| Selected passage |
========================================
# How to cut small, shallow mortise



## Syellin (Apr 21, 2015)

I need to cut a few small (3/4" x 3/4" x 1/2") mortises in the wide face of a board, to be used to register against another board that will have a matching floating tenon. How would you go about cutting this mortise? Too shallow for a mortising chisel. Would you just waste out the center with a drill and cut the corners with a chisel? I worry about a flat bottom as this is too small for a router plane to smooth it out. Any suggestions would be welcome.


----------



## wapakfred (Jul 29, 2011)

That;s the way I would do it (drill,out the waste, and square with a chisel). Flat bottoms aren't really too important, they do do anything for the holding power. I'd probably use a mortising chisel without the drill bit in it square the mortise up. That way I could clamp a cleat across the workpiece to register the chisel against and go from there.


----------



## Kazooman (Jan 20, 2013)

Plunge router and then square up the corners. Actually, do you really need square mortises for this job? Dowels would be easier to do.


----------



## Ghidrah (Jan 20, 2015)

I'd make a template I could clamp to the object then rout it out. Good for future projects. I agree flat bottoms aren't required for a solid joint. All the nooks and crannies give the excess glue somewhere to go.


----------



## pintodeluxe (Sep 12, 2010)

A mortise and tenon is a useful joint to make. Ever looked at a dedicated mortiser?


----------
========================================
| Data shown |

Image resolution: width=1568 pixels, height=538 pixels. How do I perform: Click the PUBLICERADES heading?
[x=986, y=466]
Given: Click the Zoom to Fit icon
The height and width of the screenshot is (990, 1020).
========================================
| Tasks |
a) Reproduce the passage of the mortise thread starting with "I need to cut" and going on through "(Jul 29, 2011)".
b) Summarize the forum thread on cutting a small, shallow mortise in two sentences.
Work only from the mortise thread and leave the data out of it.

| Expected answers |
a)
I need to cut a few small (3/4" x 3/4" x 1/2") mortises in the wide face of a board, to be used to register against another board that will have a matching floating tenon. How would you go about cutting this mortise? Too shallow for a mortising chisel. Would you just waste out the center with a drill and cut the corners with a chisel? I worry about a flat bottom as this is too small for a router plane to smooth it out. Any suggestions would be welcome.


----------



## wapakfred (Jul 29, 2011)

b) A poster asks how to cut a few small 3/4" x 3/4" x 1/2" mortises in the wide face of a board, since they are too shallow for a mortising chisel and too small for a router plane to flatten the bottom. Replies suggest drilling out the waste and squaring it with a chisel, using a plunge router or a clamped template and router, or using dowels instead, and two people say a flat bottom isn't needed for a solid joint.